In the UNITY-2 trial, researchers, including Andrew J. Muir, MD, of the Duke Clinical Research Institute at the Duke University School of Medicine in North Carolina, randomly assigned 112 treatment-naive patients and 90 treatment-experienced patients to receive a twice daily, fixed-dose combination of 30 mg of daclatasvir (Bristol-Myers Squibb), 200 mg of asunaprevir (Bristol-Myers Squibb) and 75 mg of beclabuvir (BMS-791325, Bristol-Myers Squibb) with or without ribavirin for 12 weeks.

Andrew J. Muir

Overall, a sustained virologic response at 12 weeks (SVR12) was achieved by 98% of patients in the treatment-naive group and 93% in the treatment-experienced group when ribavirin was included in the regimen. The fixed-dose combination without ribavirin yielded a 93% SVR12 response rate in treatment-naive patients and 87% response rate in the treatment-experienced patients.

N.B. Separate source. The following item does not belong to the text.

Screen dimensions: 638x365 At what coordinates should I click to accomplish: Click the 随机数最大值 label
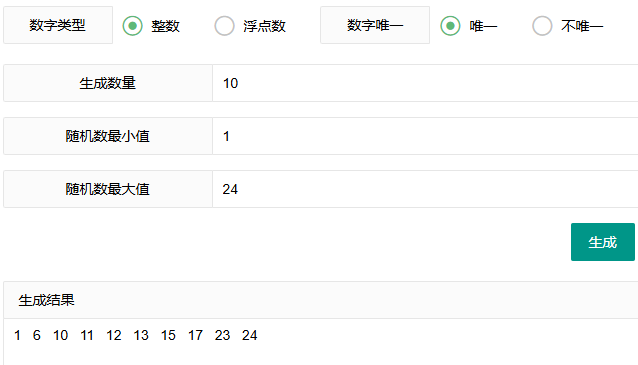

Two patients in the treatment-experienced group experienced virologic breakthrough and one patient in the treatment-experienced group had detectable HCV RNA at the end of 12 weeks. No virologic breakthroughs were observed in the treatment-naive group.

Of the patients, 199/202 completed therapy; three patients, all in the treatment-experienced group, discontinued treatment before 12 weeks.

Nine patients experienced serious adverse events, of which three were considered treatment-related; anemia, alanine aminotransferase and bilirubin elevations and ribavirin overdose. Four patients discontinued use of ribavirin due to anemia, hemoglobin reduction, cough or other complications. However, all four of these patients subsequently achieved SVR12, according to the research.

“The regimen was well-tolerated with or without ribavirin, with low rates of treatment-related serious adverse events, adverse-related discontinuations or grade 3 or 4 laboratory abnormalities,” the researchers wrote. – by Melinda Stevens

Disclosure: Muir reports receiving grant funds from BMS while conducting the study; grant funding and personal fees from AbbVie, Achillion, BMS, Gilead and Merck; personal fees from Theravance; and grant funding from Roche outside of this study. Please see the full study for a list of all other authors’ relevant financial disclosures.